[Excerpted text — start]

Marine Biology

, Volume 157, Issue 7, pp 1453–1462 | Cite as

Microsatellite variation and significant population genetic structure of endangered finless porpoises (Neophocaena phocaenoides) in Chinese coastal waters and the Yangtze River

  • Lian Chen
  • Michael W. Bruford
  • Shixia Xu
  • Kaiya Zhou
  • Guang Yang
Original Paper

Abstract

The finless porpoise (Neophocaena phocaenoides) inhabits a wide range of tropical and temperate waters of the Indo-Pacific region. Genetic structure of finless porpoises in Chinese waters in three regions (Yangtze River, Yellow Sea, and South China Sea) was analyzed, including the Yangtze finless porpoise which is widely known because of its highly endangered status and unusual adaptation to freshwater. To assist in conservation and management of this species, ten microsatellite loci were used to genotype 125 individuals from the three regions. Contrary to the low genetic diversity revealed in previous mtDNA control region sequence analyses, relatively high levels of genetic variation in microsatellite profiles (H E = 0.732–0.795) were found. Bayesian clustering analysis suggested that finless porpoises in Chinese waters could be described as three distinct genetic groups, which corresponded well to population “units” (populations, subspecies, or species) delimited in earlier studies, based on morphological variation, distribution, and genetic analyses. Genetic differentiation between regions was significant, with F ST values ranging from 0.07 to 0.137. Immigration rates estimated using a Bayesian method and population ancestry analyses suggested no or very limited gene flow among regional types, even in the area of overlap between types. These results strongly support the classification of porpoises in these regions into distinct evolutionarily significant units, including at least two separate species, and therefore they should be treated as different management units in the design and implementation of conservation programmes.

[Excerpted text — finish]

**Your goal:**
Continue the finless porpoise genetics article from where it stops.

[Supplied data — start]

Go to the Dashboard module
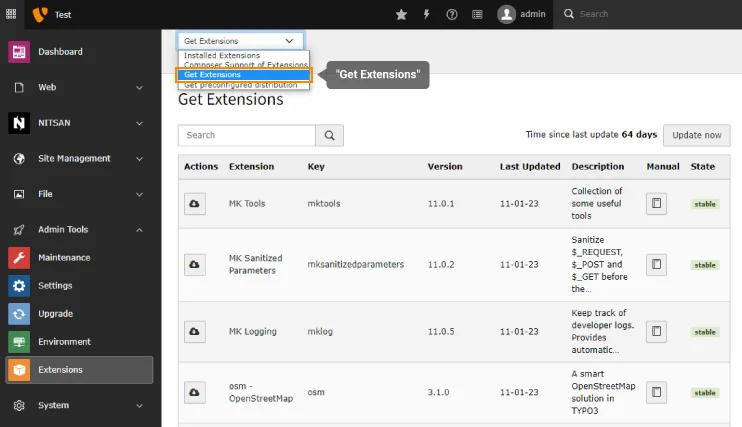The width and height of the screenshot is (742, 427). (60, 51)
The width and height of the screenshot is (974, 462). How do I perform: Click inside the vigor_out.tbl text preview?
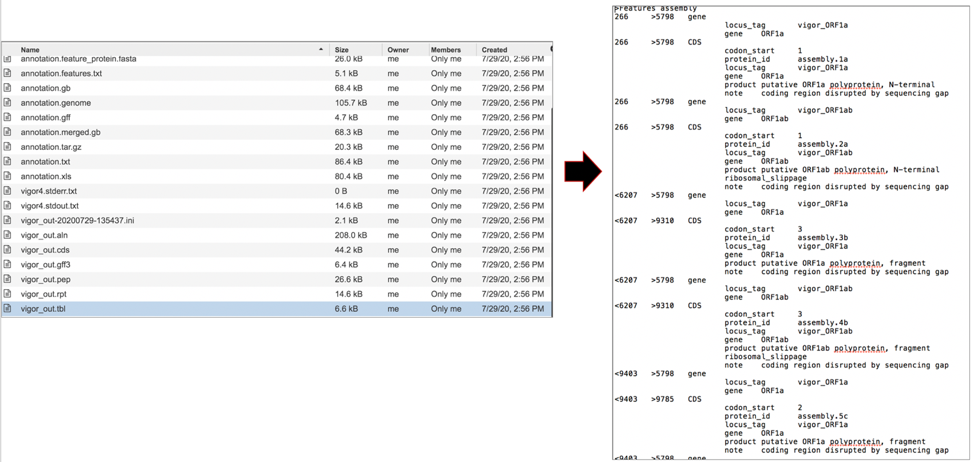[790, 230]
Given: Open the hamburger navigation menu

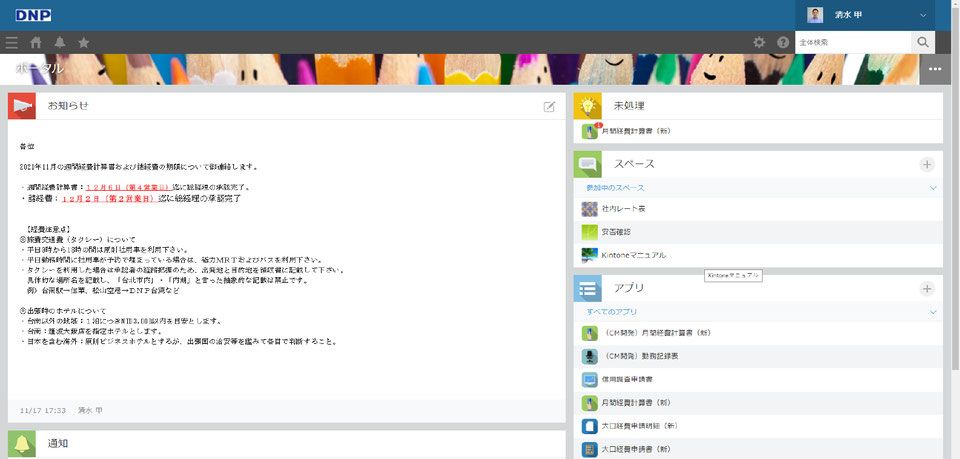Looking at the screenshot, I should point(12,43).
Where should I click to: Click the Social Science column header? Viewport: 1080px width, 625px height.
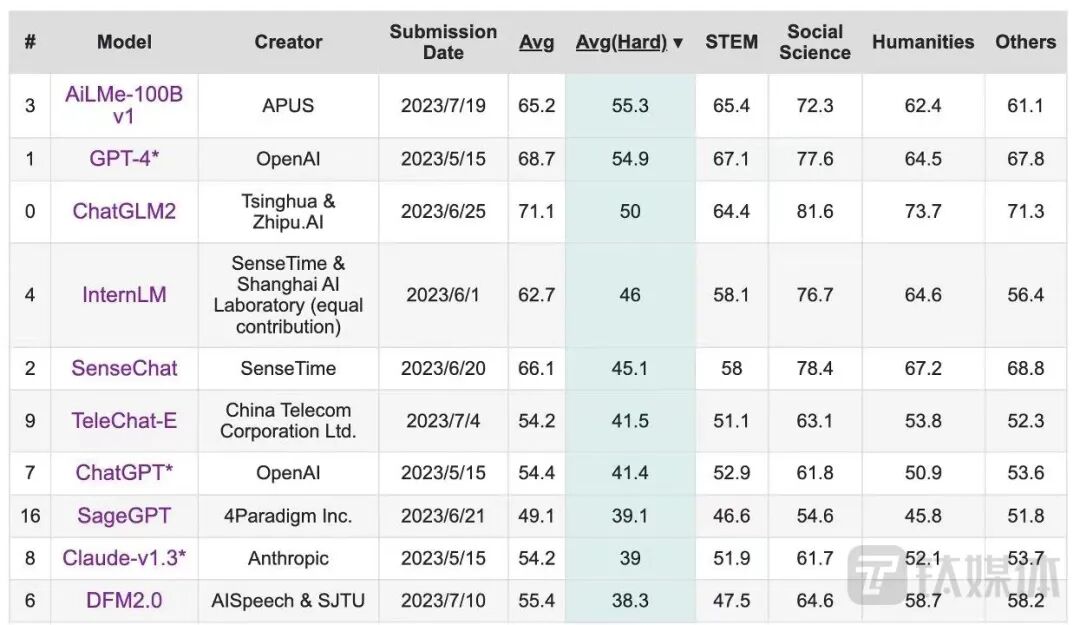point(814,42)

[Supplied data — finish]
[Supplied data — start]

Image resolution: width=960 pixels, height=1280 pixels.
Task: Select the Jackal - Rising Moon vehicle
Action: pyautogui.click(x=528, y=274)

[Supplied data — finish]

**Task result:**
Notes

Acknowledgments

This research was supported by the National Natural Science Foundation of China (NSFC) key project grant no. 30830016 to Yang, NSFC grant no. 30670294 to Yang, the Program for New Century Excellent Talents in University (NCET-07-0445), the Ministry of Education of China to Yang, the Specialized Research Fund for the Doctoral Program of Higher Education (SRFDP 20060319002), the Ministry of Education of China to Yang, and the major project of the Natural Science Foundation of the Jiangsu Higher Education Institutions of China (07KJA18016) to Yang, and a UK Royal Society Incoming Fellowship to Bruford and Yang. All samples examined in this study were collected from already-dead individuals incidentally captured in fisheries bycatch, and no ethics approval is needed in such cases in China. We thank two anonymous referees for their critical comments which greatly improved the submission.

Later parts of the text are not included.